▸ **EXERCISE TASKS**
A - In the listing below, swap "gear" for "cog" and write the listing out again with nothing else changed.
B - Continue the forum thread about getting from a dropoff point to Munich Airport, picking up after its final line.

▸ **DOCUMENT EXCERPT**
┌────────

# Dropoff (Harms) to Munich Airport



## am_ver (Jul 12, 2005)

Last year, the cab ripped us off (meter was already at 15 euro when we got in, said that he was waiting at the wrong place for us - we were tired and ready to go home, so didn't argue). Costed us 50 euro's from dropoff location to airport. The alternatives (as I am seeing them are):

1. Taxi (most expensive)
2. Get to Garching-Hochbrück U bahn stop (walk/taxi) - then Ubahn to Mariemplatz; and then take the s-bahn to the airport. Cheapest but most time consuming.
3. Take a taxi to the s-bahn stop in Ismaning; it appears to be about 7 km or 5 miles east of A9 (same exit)
Appears to be the best option taking money and time into consideration.
http://maps.google.com/maps?f=d&hl=...9,11.648426&spn=0.048936,0.1157&t=h&z=13&om=1 on the

Has anyone done this - what do u tell the cabbie - address (if so, what is the address), or can u just say that you want to go to the Ismaning S-bahn stop?


----------



## am_ver (Jul 12, 2005)

Got it - map with directions from dropoff to s-bahn to give to cabbie.

http://maps.google.com/maps?daddr=I...93487&sspn=0.024472,0.05785&ie=UTF8&z=13&om=1

Munich Flughafen in the next stop!!!


----------



## chrischeung (Sep 1, 2002)

└────────

▸ **INFORMATION PROVIDED**
┌────────

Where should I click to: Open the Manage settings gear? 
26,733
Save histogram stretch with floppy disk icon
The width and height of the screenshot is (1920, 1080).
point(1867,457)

└────────

▸ **RESULTS OF THE TASKS**
A -
Where should I click to: Open the Manage settings cog? 
26,733
Save histogram stretch with floppy disk icon
The width and height of the screenshot is (1920, 1080).
point(1867,457)

B -
Did you consider taking the bus to the S-Bahn stop on the blue S1 line? We did, and its a nice ride through some suburban Munich neighborhoods.

Slight word of advice - the S-Bahn train divides into 2 at Neufahrn, one half going to Freising, the other to the airport. I just can't remember how it divides - you either have to be on the right side of the train, or the last half of the train . Pretty interesting.


----------



## am_ver (Jul 12, 2005)

chrischeung said:


> Did you consider taking the bus to the S-Bahn stop on the blue S1 line? We did, and its a nice ride through some suburban Munich neighborhoods.
> 
> Slight word of advice - the S-Bahn train divides into 2 at Neufahrn, one half going to Freising, the other to the airport. I just can't remember how it divides - you either have to be on the right side of the train, or the last half of the train . Pretty interesting.


I'm confused. The S1 and S8 don't share the same track. Moreover, it appears on the map that S1 is not very close to the drop off location.
http://people.reed.edu/~reyn/Munich.mvv96.gif


----------



## chrischeung (Sep 1, 2002)

You need to use the Timetable feature of the http://www.mvv-muenchen.de/en/index.html site. You take the S-bahn at Untersleissheim. The MVV map isn't to scale.

Here is a sample itinerary:

12:36 dep. Robert-Bosch-Straße 13 walk about 12 minutes 
12:48 arr. Hochbrück, Carl-von-Linde-Str. about 0,8 km

12:48 dep. Hochbrück, Carl-von-Linde-Str. Regionalbus 219A 
13:05 arr. Unterschleißheim Unterschleißheim

about 2 minutes

13:07 dep. Unterschleißheim S-Bahn S1 
13:15 arr. Neufahrn Freising 
Linie S1: Fahrgäste zum Flughafen bitte in den hinteren Zugteil einsteigen!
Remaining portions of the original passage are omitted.